本文
イブ・サンローランのミューズ、ベティ・カトルー
1966年、当時、フランスではフェミニズムの概念が浸透し、シャルル・ド・ゴール政権が既婚女性の法的権利を向上させる法案を可決し、女性たちが新たなキャリアの道を切り拓き始めていた時期でした。こうした時代を先駆けるように、イヴはパンツスーツファッションを提示しましたが、このスタイルに最も華やかに映えたのが、当時23歳だったベティ・カトルーでした。
興味深いことに、イヴは通常、取り巻きに囲まれていることが多く、他人との交流は希少でしたが、このときはイブからベティに声をかけています。この行動は、彼にとっては非常に異例のことでした。ふたりの関係は、単なるデザイナーとモデルの関係を超え、より深くスピリチュアルな結びつきがあったようです。イヴがベティに声をかけた瞬間も運命的といえるものでしょう。

やること
**1.** 本文によると、1966年当時、ベティ・カトルーは何歳だったか。
**2.** 本文の「イブ・サンローランのミューズ、ベティ・カトルー」から「ったベティ・カトルーでした。」までの部分を、一字も変えずに書き出すこと。
**3.** 本文では、イヴがベティに自分から声をかけたことがなぜ異例とされているのか。1〜3文で説明せよ。

行の抜粋
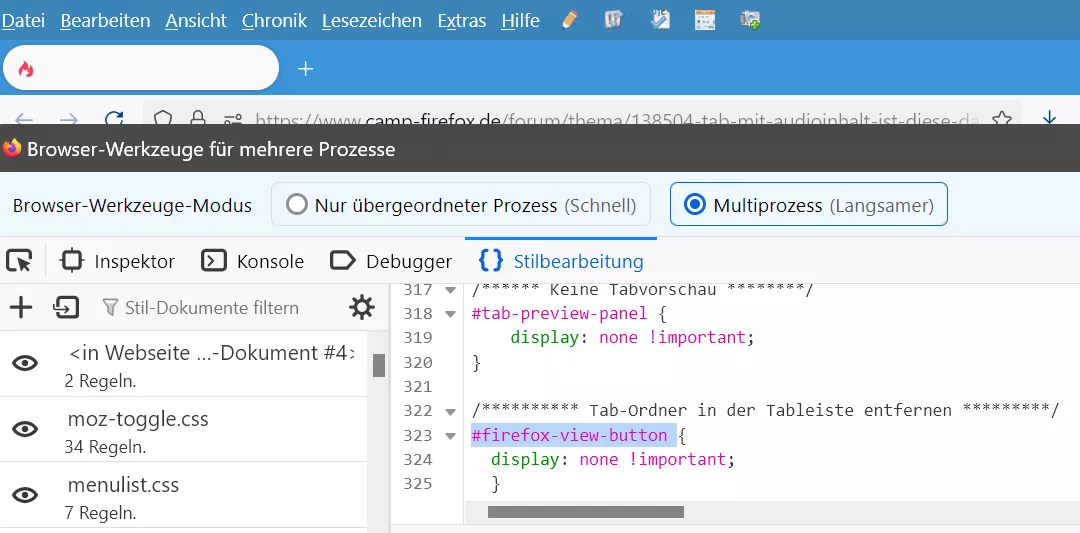Toggle visibility of moz-toggle.css

point(25,429)
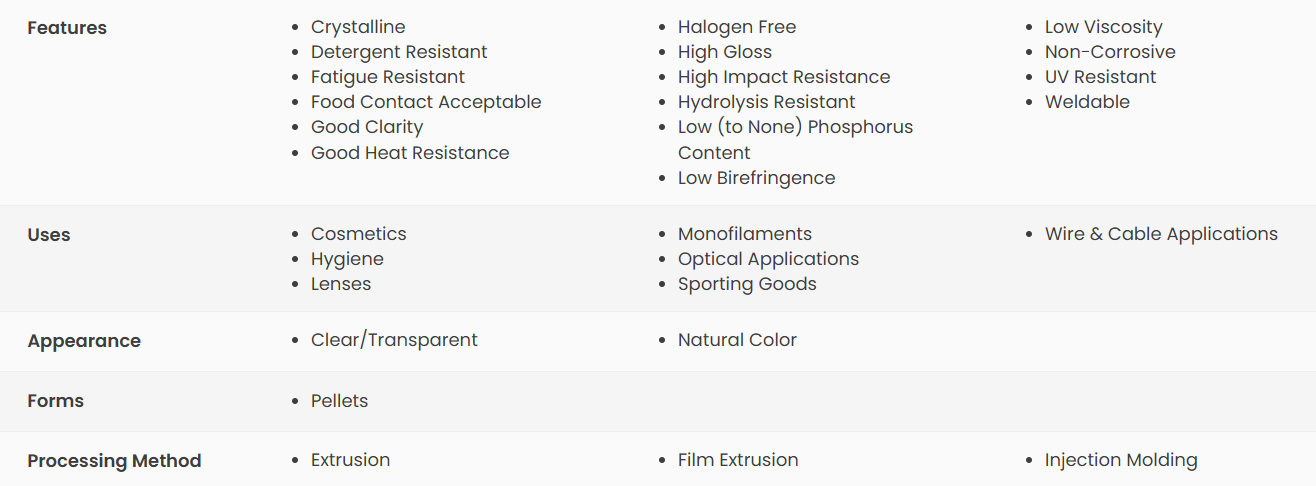
Task: Click Wire & Cable Applications use
Action: (x=1161, y=234)
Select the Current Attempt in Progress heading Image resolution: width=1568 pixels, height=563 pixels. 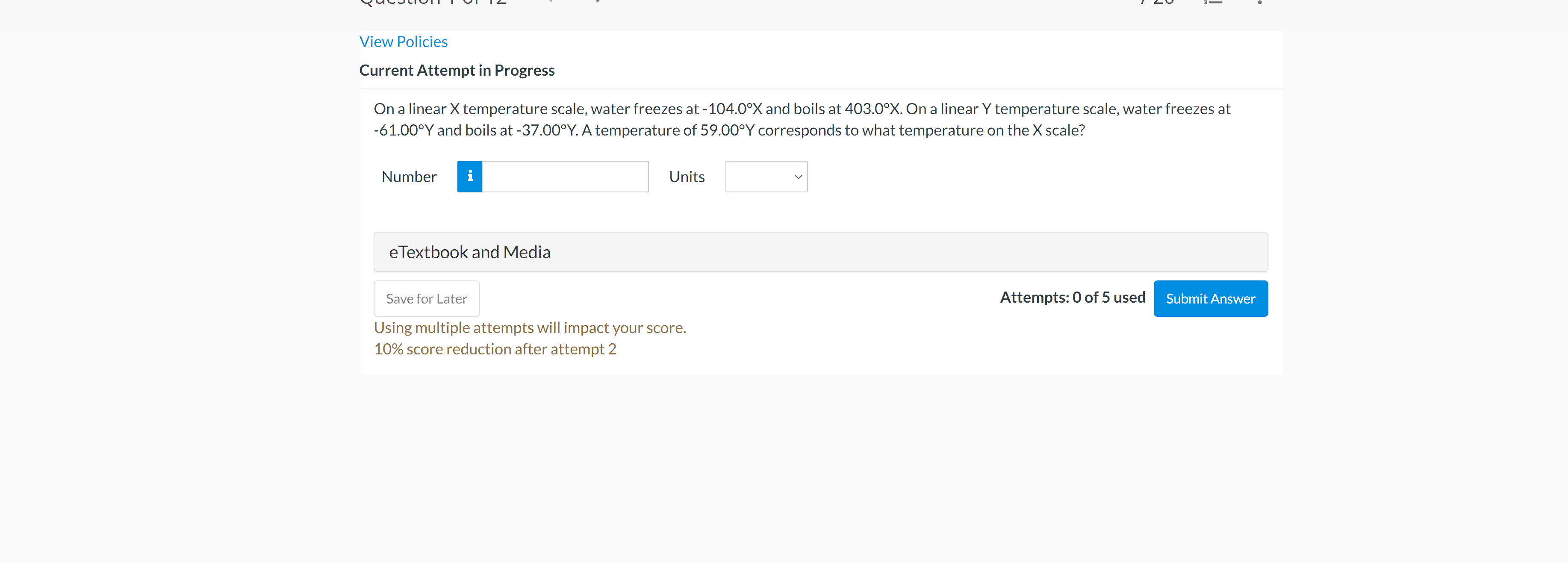(x=457, y=70)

回答
**1.** 23歳だった。

**2.**
イブ・サンローランのミューズ、ベティ・カトルー
1966年、当時、フランスではフェミニズムの概念が浸透し、シャルル・ド・ゴール政権が既婚女性の法的権利を向上させる法案を可決し、女性たちが新たなキャリアの道を切り拓き始めていた時期でした。こうした時代を先駆けるように、イヴはパンツスーツファッションを提示しましたが、このスタイルに最も華やかに映えたのが、当時23歳だったベティ・カトルーでした。

**3.** イヴは通常、取り巻きに囲まれていることが多く、他人との交流はまれだった。そのため、自分からベティに声をかけたのは、彼にとって非常に異例の行動だった。